To describe clinical and paraclinical markers and outcomes of neuroinvasive West Nile Virus (WNV), seen at an academic tertiary medical center in Chicago, IL in summer-autumn 2025.
WNV is a single-stranded RNA flavivirus that can cause neuroinvasive disease in 1% of patients. Overall mortality is 10%, but up to 40% in patients who are older than 70 and immunocompromised. Recurrent WNV outbreaks in the midwestern USA occur annually in summer and early autumn months with a neuroinvasive incidence of 0.9/100,000 WNV cases.

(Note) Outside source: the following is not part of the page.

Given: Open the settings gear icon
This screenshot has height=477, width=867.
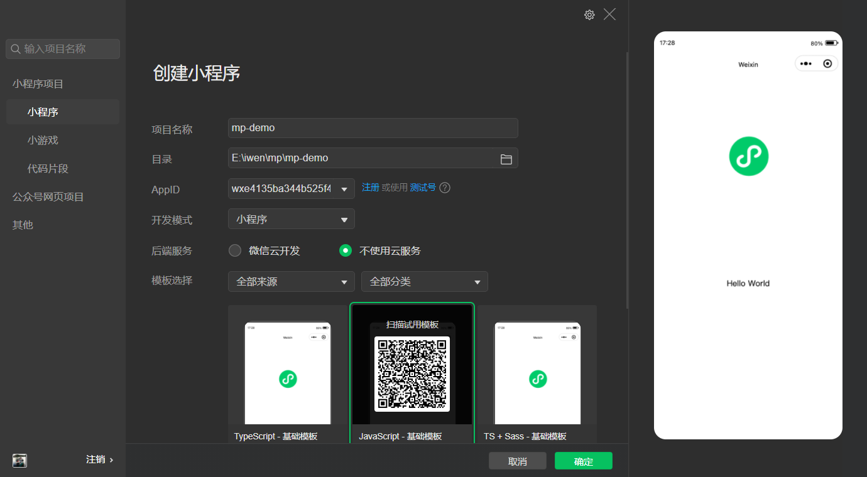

Single-institution case series.
Four patients (50% female) median age 72 years (range 68-87) presented with a viral prodrome followed by encephalopathy. All patients were either immunocompromised (post-lung-transplant n=1, chemotherapy n=2) and/or known malignancy (n=3).
All patients were diagnosed with WNV encephalitis; one with concomitant acute flaccid paralysis. One had confirmed electrographic seizures. MRI brain showed: no abnormalities (n=1), bilateral thalamic T2/FLAIR hyperintensities, (n=1), acute pontine infarct (n=1), and diffuse, bilateral T2/FLAIR hyperintensities of the mesial temporal lobes, thalami, cerebral peduncles, ventral spinal gray matter and gadolinium contrast-enhanced cauda equina (n=1).
Cerebrospinal fluid white cells were normal (4 cells/µL; n=1) or between 14-104 cells/µL (mixed pleocytosis; n=3). Two patients had CSF WNV IgG/IgM positivity. Two patients tested positive by CSF next generation metagenomic sequencing. All patients showed no improvement with multiple antimicrobials. Two patients were treated with intravenous immunoglobulin without improvement. All patients died in the hospital; median length of stay was 14 (8-23) days.